• _Your goal_
Set down, character for character, everything in the records below from the line holding "1024x768 pixels. At" down to the line holding "Click the 'Name", and no other line.

• _Information shown_
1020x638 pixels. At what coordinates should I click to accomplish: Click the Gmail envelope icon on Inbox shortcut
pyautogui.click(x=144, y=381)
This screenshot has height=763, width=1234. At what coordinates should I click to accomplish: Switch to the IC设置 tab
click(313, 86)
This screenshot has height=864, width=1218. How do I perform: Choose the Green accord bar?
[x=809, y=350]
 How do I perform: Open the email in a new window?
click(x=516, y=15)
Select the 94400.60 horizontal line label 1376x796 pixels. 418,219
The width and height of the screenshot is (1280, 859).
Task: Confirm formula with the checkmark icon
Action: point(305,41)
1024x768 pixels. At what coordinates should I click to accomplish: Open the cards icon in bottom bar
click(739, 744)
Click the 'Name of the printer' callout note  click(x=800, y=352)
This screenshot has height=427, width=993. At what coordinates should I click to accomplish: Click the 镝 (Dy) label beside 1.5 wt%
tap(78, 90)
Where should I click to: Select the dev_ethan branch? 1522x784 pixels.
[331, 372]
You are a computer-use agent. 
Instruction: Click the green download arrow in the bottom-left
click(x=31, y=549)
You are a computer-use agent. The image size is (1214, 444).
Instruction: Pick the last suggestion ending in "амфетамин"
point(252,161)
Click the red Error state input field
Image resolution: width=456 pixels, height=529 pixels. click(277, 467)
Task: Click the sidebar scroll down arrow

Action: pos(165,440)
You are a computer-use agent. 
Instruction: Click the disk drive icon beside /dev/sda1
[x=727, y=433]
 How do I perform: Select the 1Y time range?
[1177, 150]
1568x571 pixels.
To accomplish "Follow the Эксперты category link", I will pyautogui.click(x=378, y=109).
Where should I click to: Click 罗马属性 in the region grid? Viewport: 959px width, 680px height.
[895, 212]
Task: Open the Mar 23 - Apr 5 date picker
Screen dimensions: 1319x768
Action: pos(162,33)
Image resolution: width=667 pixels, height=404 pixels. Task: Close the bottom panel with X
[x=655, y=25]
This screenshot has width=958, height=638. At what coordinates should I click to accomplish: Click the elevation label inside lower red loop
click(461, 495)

• _Solution to the problem_
1024x768 pixels. At what coordinates should I click to accomplish: Open the cards icon in bottom bar
click(739, 744)
Click the 'Name of the printer' callout note  click(x=800, y=352)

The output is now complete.